I worked through a similar insecurity when I incorporated Celine Dion and lip syncing into my previous works: This isn’t how you make concert dance! The conflict reminded me of a meeting I had several years ago with one of my choreography mentors. I was sharing a new project I was interested in developing and she asked me “why does this story need to be told through dance?” I was confused. “Why not an essay, or a painting, or a film?” she specified. “But - we’re dancers,” I thought. As dancers we make dances, not write essays. It wasn’t until years later I understood: as creatives, it’s not the formwe’re serving, but the impulse. The impulse to express an idea in a way no one else possibly could. Once I gave myself permission to follow my creative instinct to write, allowing words to drive my next work, I realized writing has been a part of my creative practice for just as long as choreography. Before I began dancing, I would write short stories and fill journals with fantasy novels. Of course, I was between the ages of five and ten, so these were simply amateur hobbies. They couldn’t possibly have been real works of art. Could they? Regardless, while I’m quite comfortable behind a computer screen and crafting words to impart my ideas, I have no formal training - could I possibly be a writer?
Culturally, we’re made to believe that we should follow our (one) passion.

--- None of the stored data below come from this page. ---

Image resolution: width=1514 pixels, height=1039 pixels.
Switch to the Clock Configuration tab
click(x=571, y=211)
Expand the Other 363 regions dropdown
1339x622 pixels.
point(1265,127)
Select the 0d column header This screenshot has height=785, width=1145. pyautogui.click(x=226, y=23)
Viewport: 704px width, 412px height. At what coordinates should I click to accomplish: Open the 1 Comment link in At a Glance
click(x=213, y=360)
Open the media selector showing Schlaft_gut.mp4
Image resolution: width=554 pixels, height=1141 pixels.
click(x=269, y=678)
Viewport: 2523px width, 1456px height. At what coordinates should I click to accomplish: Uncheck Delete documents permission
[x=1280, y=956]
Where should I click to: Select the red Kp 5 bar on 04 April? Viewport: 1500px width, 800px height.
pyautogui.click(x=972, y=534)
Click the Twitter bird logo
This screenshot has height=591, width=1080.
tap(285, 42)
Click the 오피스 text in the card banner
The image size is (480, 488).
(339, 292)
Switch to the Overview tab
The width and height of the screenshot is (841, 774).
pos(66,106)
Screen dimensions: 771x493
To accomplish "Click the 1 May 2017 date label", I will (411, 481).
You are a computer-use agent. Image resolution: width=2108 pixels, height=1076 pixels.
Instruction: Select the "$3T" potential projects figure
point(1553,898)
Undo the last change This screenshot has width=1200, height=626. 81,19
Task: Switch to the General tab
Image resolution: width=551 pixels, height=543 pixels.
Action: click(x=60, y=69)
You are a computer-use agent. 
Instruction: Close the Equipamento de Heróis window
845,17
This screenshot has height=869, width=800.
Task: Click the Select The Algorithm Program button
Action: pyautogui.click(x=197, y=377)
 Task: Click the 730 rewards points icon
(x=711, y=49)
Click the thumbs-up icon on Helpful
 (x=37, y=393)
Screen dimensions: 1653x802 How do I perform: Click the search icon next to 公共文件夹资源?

Choose a vocation and become an expert. We’re led to believe anything outside of our chosen vocation is a hobby. You can’t possibly conflate your hobby with your profession. But I think there’s also a danger in conflating your day’s work with your life’s work. Throughout my career I’ve had a number of jobs (some related to dance, some not) that have allowed me to survive, day to day, in the infrastructure of today’s world. Sometimes these jobs have allowed me to survive more than day to day, providing some savings and security for the future. But ultimately, these jobs come and go, changing as the weather does with each new sunrise. My life’s work, on the other hand - my pursuit to better understand myself and others through creative practice - that’s the work that has remained in constant evolution.
Currently, that’s manifesting as words on a page. Understanding this provides the permissions needed to indulge the impulse. While this doesn’t quell the insecurity about the new work - the start of any creative process is always daunting - it does quell the inner conflict.
I wonder how this word play will influence my body's play.